Muchos de los más influyentes intelectuales calificaron siempre a George W. Bush como tonto y peligroso, aunque algunos de ellos comienzan a advertir que si le salen bien las elecciones de Irak y mejora la relación israelo-palestina, podría convertirse en un notable presidente.
Aún conserva enemigos: acaba de recibir un manifiesto en su contra con 9.000 firmantes, intelectuales y artistas. Claro que Ronald Reagan logró 58.563 firmas de iguales orígenes, y tras propiciar la caída del Telón de Acero y la desaparición de la URSS ayudó a muchos países, especialmente europeos, a ganar libertad y prosperidad.
Ahora lo presentan mayoritariamente como uno de los diez grandes presidentes estadounidenses.
Ya reelegido, George W. Bush no es más listo que antes. Sigue con su doctrina de que la libertad, especialmente la comercial, arrastra a las demás y genera riqueza. Lo que beneficia a todos, incluyendo a EE.UU.: así de simple.
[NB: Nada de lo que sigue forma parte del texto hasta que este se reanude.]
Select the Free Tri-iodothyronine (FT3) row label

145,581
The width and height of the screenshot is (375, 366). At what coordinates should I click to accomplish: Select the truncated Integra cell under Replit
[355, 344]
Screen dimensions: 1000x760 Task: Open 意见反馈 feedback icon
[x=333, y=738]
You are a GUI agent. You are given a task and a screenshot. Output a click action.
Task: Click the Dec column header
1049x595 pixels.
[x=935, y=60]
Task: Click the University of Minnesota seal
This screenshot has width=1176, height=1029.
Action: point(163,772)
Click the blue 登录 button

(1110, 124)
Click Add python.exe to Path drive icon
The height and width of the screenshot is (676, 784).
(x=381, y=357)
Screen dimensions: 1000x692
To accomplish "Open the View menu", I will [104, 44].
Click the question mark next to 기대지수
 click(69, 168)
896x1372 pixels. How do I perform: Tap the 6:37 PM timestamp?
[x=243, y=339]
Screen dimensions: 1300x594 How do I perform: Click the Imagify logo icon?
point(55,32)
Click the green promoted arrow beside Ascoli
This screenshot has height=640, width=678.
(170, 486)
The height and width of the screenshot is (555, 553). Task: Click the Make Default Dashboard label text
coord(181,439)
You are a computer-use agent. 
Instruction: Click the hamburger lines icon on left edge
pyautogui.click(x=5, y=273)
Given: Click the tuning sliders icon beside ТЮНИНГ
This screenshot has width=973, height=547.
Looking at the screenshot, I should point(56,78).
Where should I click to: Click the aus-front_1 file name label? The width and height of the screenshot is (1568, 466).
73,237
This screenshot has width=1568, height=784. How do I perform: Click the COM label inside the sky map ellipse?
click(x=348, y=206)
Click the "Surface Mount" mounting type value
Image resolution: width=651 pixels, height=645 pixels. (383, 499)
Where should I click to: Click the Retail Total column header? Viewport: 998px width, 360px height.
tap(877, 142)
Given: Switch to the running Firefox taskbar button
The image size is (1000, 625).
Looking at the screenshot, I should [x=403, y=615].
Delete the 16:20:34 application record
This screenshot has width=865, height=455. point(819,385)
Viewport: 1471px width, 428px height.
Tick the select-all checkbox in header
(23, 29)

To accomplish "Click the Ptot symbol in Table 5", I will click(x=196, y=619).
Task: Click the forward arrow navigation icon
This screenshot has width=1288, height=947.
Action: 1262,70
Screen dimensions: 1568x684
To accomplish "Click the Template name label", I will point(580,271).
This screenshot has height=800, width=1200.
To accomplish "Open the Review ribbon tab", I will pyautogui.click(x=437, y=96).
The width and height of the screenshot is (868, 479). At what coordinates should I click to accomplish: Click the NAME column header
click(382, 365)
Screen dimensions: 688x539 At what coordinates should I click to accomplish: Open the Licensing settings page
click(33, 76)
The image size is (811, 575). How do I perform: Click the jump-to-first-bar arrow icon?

Por eso paga con muertos norteamericanos la posible instauración de un sistema liberal en Irak, contagioso para toda el área circundante.
No es petróleo lo que necesita. Con su poder en el Congreso y en el Senado puede conseguir la autorización para extraer más combustible de Alaska del que exportan Irak y Arabia Saudita a EE.UU.
Quiere imponer su concepto de cómo debe ser el mundo. Una cadena de razonamientos que concluye demandando la revolución mundial permanente, idea aportada por los neocon de su equipo que habían sido trotskistas anteriormente.
Las grandes dictaduras, tipo China, se reforman por impulsión, y con ellas deben mantenerse buenas relaciones, pero hay que democratizar regímenes fanáticos que, como el iraní, tratan de obtener armamento atómico: esa es la doctrina.
Bush no es tonto, no. Recuerda a la Estrella Brillante de la Mañana, aquél Diablo de Fernando Pessoa que vigilaba y manejaba el mundo desde las alturas.